In the listing that follows, count each line containing the string "Like" and report only the count.

..............................

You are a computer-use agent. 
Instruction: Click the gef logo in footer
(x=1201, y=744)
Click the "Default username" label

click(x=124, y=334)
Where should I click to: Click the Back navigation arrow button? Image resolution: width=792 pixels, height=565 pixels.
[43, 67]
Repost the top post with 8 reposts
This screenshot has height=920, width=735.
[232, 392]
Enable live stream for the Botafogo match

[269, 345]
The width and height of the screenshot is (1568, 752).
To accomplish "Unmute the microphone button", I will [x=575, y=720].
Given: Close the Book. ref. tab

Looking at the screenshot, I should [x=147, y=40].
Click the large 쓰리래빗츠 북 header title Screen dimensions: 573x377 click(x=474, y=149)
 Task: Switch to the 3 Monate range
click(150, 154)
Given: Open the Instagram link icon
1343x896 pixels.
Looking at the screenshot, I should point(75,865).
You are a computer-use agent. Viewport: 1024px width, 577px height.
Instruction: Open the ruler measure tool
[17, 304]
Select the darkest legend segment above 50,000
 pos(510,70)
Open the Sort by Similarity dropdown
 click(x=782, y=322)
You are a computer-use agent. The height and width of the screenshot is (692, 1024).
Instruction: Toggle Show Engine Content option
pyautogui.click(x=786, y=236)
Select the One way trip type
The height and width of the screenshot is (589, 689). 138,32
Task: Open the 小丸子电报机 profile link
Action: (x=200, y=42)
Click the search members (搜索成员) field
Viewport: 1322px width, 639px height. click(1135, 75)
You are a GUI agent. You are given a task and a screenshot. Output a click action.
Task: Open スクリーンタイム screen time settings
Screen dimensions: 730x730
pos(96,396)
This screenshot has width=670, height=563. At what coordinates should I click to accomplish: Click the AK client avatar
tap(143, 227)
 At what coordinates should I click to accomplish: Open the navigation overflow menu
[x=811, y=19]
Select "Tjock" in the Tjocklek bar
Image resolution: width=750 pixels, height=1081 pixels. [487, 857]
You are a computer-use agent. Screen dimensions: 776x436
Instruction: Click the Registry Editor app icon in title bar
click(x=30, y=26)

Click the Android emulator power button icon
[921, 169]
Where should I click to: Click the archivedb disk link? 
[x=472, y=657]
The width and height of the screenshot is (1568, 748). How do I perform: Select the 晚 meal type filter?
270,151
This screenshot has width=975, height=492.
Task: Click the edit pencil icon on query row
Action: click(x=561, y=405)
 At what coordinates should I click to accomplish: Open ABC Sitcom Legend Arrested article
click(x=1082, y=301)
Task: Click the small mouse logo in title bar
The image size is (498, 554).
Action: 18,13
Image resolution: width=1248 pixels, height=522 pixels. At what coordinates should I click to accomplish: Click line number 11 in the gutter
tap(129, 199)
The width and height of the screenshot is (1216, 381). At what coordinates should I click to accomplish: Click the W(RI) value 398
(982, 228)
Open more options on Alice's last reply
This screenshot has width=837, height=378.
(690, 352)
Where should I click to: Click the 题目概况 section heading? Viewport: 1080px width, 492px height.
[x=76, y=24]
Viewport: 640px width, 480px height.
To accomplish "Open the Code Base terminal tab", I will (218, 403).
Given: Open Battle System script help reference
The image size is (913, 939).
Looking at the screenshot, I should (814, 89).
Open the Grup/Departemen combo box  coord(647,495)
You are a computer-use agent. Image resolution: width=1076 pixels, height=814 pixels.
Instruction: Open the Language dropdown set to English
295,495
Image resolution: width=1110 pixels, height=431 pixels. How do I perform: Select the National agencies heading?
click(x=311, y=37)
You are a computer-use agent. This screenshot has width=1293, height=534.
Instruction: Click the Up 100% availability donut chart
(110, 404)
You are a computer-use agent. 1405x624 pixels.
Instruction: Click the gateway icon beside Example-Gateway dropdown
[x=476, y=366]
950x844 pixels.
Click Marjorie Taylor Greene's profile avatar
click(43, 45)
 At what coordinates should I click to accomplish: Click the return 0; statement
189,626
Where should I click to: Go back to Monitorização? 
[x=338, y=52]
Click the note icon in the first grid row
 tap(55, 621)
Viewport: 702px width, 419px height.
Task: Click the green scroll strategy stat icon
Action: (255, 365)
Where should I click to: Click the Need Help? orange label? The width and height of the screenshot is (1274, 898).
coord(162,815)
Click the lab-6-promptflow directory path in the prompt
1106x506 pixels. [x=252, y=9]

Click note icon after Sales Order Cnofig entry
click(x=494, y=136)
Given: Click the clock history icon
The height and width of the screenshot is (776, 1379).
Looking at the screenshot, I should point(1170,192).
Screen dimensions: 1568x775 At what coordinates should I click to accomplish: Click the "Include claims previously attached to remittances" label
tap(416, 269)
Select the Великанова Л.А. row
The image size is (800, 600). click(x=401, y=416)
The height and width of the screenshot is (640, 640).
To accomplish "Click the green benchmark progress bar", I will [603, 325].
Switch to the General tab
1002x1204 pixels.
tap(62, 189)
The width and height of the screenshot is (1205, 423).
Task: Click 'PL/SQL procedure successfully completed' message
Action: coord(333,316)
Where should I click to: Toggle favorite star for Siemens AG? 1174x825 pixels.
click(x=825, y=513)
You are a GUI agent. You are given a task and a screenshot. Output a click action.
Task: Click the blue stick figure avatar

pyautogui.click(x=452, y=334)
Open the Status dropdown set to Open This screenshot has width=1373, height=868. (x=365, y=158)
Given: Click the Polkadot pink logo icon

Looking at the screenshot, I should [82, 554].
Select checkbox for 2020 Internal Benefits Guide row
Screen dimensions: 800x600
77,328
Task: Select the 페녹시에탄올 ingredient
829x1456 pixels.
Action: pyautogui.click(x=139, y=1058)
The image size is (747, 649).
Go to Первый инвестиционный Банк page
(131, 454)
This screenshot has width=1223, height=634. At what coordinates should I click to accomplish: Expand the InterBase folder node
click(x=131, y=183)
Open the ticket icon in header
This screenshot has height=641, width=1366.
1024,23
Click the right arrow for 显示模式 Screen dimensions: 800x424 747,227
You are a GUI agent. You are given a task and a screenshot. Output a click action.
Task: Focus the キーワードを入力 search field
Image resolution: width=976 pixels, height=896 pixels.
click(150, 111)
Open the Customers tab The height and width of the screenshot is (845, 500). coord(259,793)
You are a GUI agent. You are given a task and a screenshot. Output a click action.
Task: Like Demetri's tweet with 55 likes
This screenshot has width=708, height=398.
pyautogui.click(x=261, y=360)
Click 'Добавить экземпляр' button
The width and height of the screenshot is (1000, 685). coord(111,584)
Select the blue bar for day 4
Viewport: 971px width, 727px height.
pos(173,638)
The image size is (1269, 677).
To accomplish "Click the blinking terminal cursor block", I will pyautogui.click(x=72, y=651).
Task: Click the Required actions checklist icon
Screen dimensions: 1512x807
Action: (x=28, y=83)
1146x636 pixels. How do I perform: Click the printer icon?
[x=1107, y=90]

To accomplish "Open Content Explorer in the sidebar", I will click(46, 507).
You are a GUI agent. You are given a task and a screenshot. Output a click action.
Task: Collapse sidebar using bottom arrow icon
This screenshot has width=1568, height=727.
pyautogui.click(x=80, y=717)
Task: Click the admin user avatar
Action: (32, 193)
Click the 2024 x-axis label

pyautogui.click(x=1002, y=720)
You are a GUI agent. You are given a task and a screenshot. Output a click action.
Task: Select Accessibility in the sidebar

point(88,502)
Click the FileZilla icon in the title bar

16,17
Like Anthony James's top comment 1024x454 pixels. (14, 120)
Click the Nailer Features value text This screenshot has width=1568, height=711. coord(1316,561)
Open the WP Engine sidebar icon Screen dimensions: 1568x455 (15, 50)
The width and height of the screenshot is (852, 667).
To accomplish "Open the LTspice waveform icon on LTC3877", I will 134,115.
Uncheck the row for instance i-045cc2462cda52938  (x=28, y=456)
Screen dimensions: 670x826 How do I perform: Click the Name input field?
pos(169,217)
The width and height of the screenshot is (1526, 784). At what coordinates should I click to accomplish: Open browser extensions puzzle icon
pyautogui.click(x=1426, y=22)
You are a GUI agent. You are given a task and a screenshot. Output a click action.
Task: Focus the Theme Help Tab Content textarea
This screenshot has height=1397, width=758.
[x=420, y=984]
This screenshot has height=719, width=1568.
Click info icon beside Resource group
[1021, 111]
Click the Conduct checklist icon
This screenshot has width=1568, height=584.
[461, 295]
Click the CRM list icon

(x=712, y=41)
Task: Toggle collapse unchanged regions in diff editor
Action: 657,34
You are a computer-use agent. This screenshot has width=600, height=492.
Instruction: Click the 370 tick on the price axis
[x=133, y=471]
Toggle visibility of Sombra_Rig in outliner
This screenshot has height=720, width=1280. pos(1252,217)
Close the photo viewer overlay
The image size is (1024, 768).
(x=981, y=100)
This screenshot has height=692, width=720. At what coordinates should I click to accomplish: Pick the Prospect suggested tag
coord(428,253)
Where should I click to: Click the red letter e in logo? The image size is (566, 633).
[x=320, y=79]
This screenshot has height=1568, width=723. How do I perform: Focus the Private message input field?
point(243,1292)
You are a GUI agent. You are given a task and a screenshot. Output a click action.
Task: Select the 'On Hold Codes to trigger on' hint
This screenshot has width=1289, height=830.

..............................

• _Exercise answer_
2